Job - Quote each of the following lines verbatim, from the first through the last.
───
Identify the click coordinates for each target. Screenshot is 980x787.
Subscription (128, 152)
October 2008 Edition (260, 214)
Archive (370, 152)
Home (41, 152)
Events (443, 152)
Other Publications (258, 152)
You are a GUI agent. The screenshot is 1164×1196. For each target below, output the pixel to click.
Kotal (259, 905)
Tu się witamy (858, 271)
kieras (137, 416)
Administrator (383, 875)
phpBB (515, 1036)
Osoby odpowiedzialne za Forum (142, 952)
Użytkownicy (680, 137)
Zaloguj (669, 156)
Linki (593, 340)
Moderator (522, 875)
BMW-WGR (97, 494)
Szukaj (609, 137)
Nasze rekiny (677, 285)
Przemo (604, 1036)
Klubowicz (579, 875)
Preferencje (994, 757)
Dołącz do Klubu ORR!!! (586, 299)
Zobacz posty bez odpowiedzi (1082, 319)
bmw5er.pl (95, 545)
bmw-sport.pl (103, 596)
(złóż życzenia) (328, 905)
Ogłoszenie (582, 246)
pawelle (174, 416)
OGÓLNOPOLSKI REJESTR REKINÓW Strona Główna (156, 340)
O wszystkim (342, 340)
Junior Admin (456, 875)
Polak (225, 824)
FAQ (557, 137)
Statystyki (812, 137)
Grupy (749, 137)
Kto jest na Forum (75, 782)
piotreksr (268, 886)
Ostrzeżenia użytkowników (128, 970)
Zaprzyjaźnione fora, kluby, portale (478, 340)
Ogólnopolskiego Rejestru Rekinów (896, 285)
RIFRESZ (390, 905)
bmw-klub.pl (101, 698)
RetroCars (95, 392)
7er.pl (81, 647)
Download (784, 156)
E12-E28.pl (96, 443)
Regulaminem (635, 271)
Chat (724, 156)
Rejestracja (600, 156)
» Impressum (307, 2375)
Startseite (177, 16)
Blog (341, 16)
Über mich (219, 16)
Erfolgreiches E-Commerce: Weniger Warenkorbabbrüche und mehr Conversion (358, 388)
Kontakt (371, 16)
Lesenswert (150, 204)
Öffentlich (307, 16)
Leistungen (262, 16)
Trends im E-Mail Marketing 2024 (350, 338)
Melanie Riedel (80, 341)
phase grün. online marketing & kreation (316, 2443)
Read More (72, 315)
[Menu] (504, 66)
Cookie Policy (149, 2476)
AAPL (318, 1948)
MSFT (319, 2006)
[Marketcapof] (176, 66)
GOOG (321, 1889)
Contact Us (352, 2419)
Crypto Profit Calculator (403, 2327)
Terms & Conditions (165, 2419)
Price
───
The answer -
Identify the click coordinates for each target. Screenshot is 980x787.
Subscription (128, 152)
October 2008 Edition (260, 214)
Archive (370, 152)
Home (41, 152)
Events (443, 152)
Other Publications (258, 152)
You are a GUI agent. The screenshot is 1164×1196. For each target below, output the pixel to click.
Kotal (259, 905)
Tu się witamy (858, 271)
kieras (137, 416)
Administrator (383, 875)
phpBB (515, 1036)
Osoby odpowiedzialne za Forum (142, 952)
Użytkownicy (680, 137)
Zaloguj (669, 156)
Linki (593, 340)
Moderator (522, 875)
BMW-WGR (97, 494)
Szukaj (609, 137)
Nasze rekiny (677, 285)
Przemo (604, 1036)
Klubowicz (579, 875)
Preferencje (994, 757)
Dołącz do Klubu ORR!!! (586, 299)
Zobacz posty bez odpowiedzi (1082, 319)
bmw5er.pl (95, 545)
bmw-sport.pl (103, 596)
(złóż życzenia) (328, 905)
Ogłoszenie (582, 246)
pawelle (174, 416)
OGÓLNOPOLSKI REJESTR REKINÓW Strona Główna (156, 340)
O wszystkim (342, 340)
Junior Admin (456, 875)
Polak (225, 824)
FAQ (557, 137)
Statystyki (812, 137)
Grupy (749, 137)
Kto jest na Forum (75, 782)
piotreksr (268, 886)
Ostrzeżenia użytkowników (128, 970)
Zaprzyjaźnione fora, kluby, portale (478, 340)
Ogólnopolskiego Rejestru Rekinów (896, 285)
RIFRESZ (390, 905)
bmw-klub.pl (101, 698)
RetroCars (95, 392)
7er.pl (81, 647)
Download (784, 156)
E12-E28.pl (96, 443)
Regulaminem (635, 271)
Chat (724, 156)
Rejestracja (600, 156)
» Impressum (307, 2375)
Startseite (177, 16)
Blog (341, 16)
Über mich (219, 16)
Erfolgreiches E-Commerce: Weniger Warenkorbabbrüche und mehr Conversion (358, 388)
Kontakt (371, 16)
Lesenswert (150, 204)
Öffentlich (307, 16)
Leistungen (262, 16)
Trends im E-Mail Marketing 2024 (350, 338)
Melanie Riedel (80, 341)
phase grün. online marketing & kreation (316, 2443)
Read More (72, 315)
[Menu] (504, 66)
Cookie Policy (149, 2476)
AAPL (318, 1948)
MSFT (319, 2006)
[Marketcapof] (176, 66)
GOOG (321, 1889)
Contact Us (352, 2419)
Crypto Profit Calculator (403, 2327)
Terms & Conditions (165, 2419)
Price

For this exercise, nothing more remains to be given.